Scientists evidence a new mechanism of action

Jan 20, 2010 11:59 GMT  ·  By
Gliomas are some of the most aggressive and fast-spreading forms of brain cancer around
   Gliomas are some of the most aggressive and fast-spreading forms of brain cancer around

Glioma is one of the most dangerous types of brain tumors out there today, for the simple fact that it is deadly and also spreads very fast. In addition to this, it also appears able to inactivate drugs aimed at inhibiting its growth, and a team of US researchers has recently determined how the cancer does that. Details of its groundbreaking discovery appear in the January 18 online early issue of the respected journal Proceedings of the National Academy of Sciences (PNAS).

Scientists at the Ludwig Institute for Cancer Research (LICR), an organization based at the University of California in San Diego (UCSD) School of Medicine, worked together with experts from the Moores UCSD Cancer Center for this investigation. The team says that most drugs used to fight glioma are aimed at inhibiting the action of the epidermal growth factor receptor (EGFR), which is a key cell signaling proteins that the cancer needs to grow. The tumor can evade these medications cunningly, the researchers add, and say that a significant, related finding shows that EGFR is also one of the main factors involved in promoting the onset, development, and “maintenance” of gliomas in the brain.

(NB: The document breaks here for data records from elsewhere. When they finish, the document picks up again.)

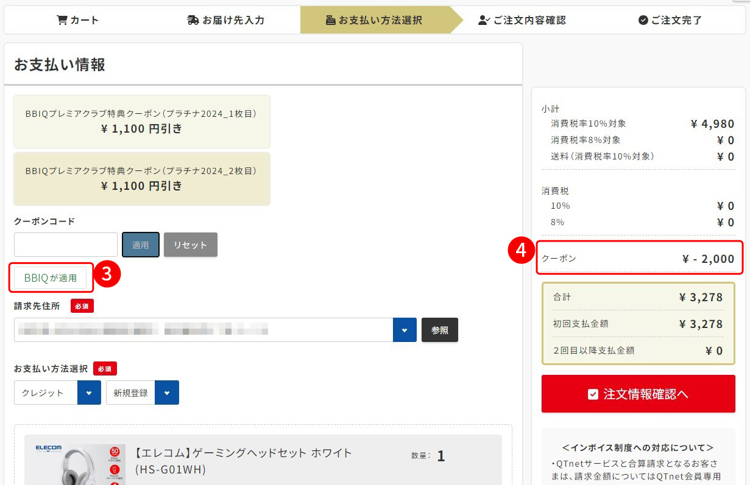
Task: Click the 参照 address lookup button
Action: click(x=439, y=330)
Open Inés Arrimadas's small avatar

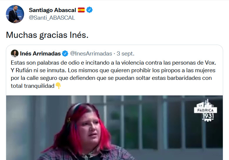tap(15, 53)
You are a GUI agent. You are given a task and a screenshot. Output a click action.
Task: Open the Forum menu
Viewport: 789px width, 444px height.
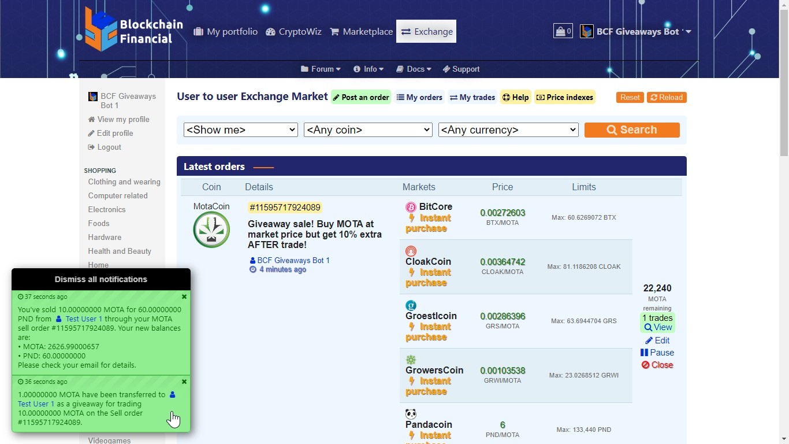pyautogui.click(x=321, y=69)
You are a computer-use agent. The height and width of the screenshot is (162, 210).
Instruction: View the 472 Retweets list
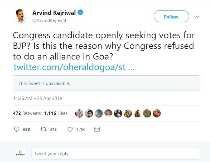point(27,113)
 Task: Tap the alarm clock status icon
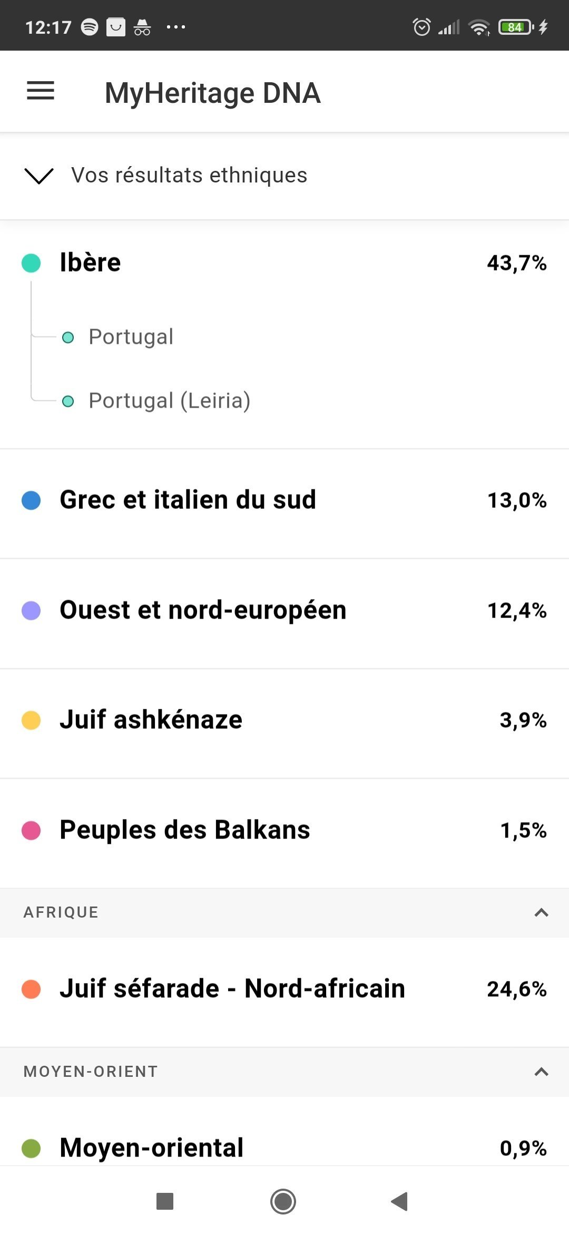[421, 27]
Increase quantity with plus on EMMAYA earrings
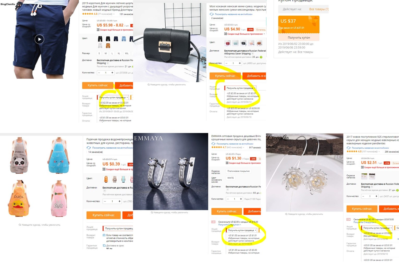 (241, 199)
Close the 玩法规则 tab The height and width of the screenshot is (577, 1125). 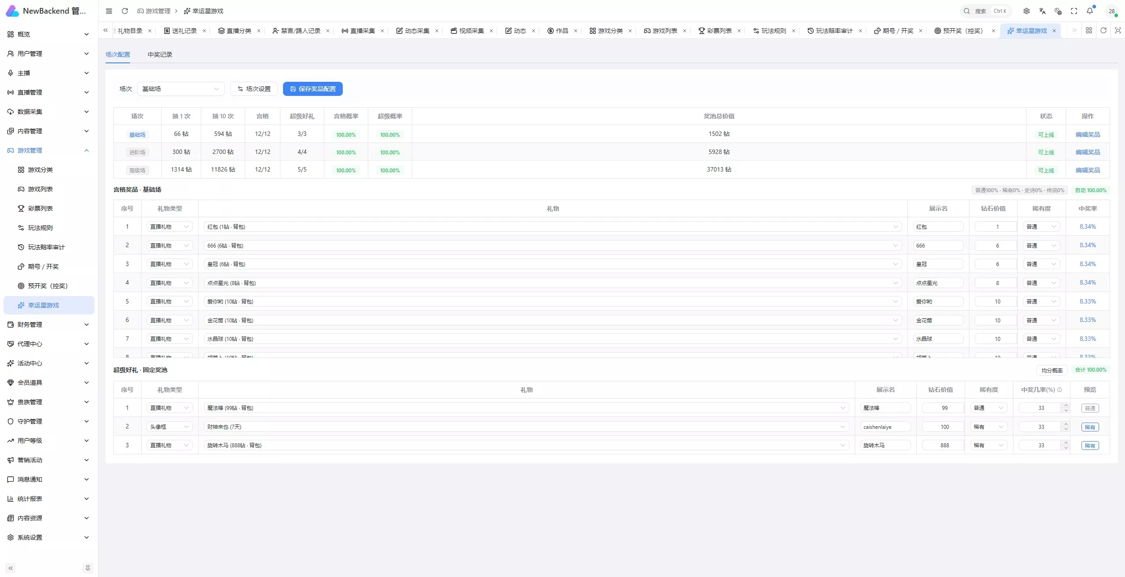(794, 31)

“The results suggest that the expression of EGFR is required for tumors to keep growing, and we've shown for the first time that there are mechanisms that the tumor is using to circumvent the need for the receptor. We need to find out more about the signaling pathways that brain tumors use to get around targeted therapeutics, such as those directed at EGFR,” UCSD School of Medicine Associate Professor of Medicine, Frank Furnari, PhD, says. He adds that the work may also hold value for other types of rapidly developing cancers as well that may be employing similar tactics in avoiding the effect of drugs.

But an additional discovery made during this study may break the blockage in finding new targets for glioma therapy. In mice studies, the researchers noticed that, even when EGFR was inhibited, some tumors grew. They hypothesized that another gene must be at work to promote the cancer, and used microarray technologies to find it. The culprit was identified as a gene called KLHDC8, which was over-expressed in the gliomas that had their EGFR protein inhibited, and under-expressed in normal circumstances.

“That finding makes us think that this gene would be a reasonable target. About half of the individual tumors that didn't need mutant EGFR to grow expressed that gene and, if we silenced the gene, those tumors did not grow,” LICR Branch Director and Medicine Professor Webster Cavenee, PhD, says. “If the tumors use the same strategy to get around receptor inhibitors, then targeting that alternate pathway plus the receptor up front should give a longer response because it's hitting the primary event plus the escape route,” the expert concludes.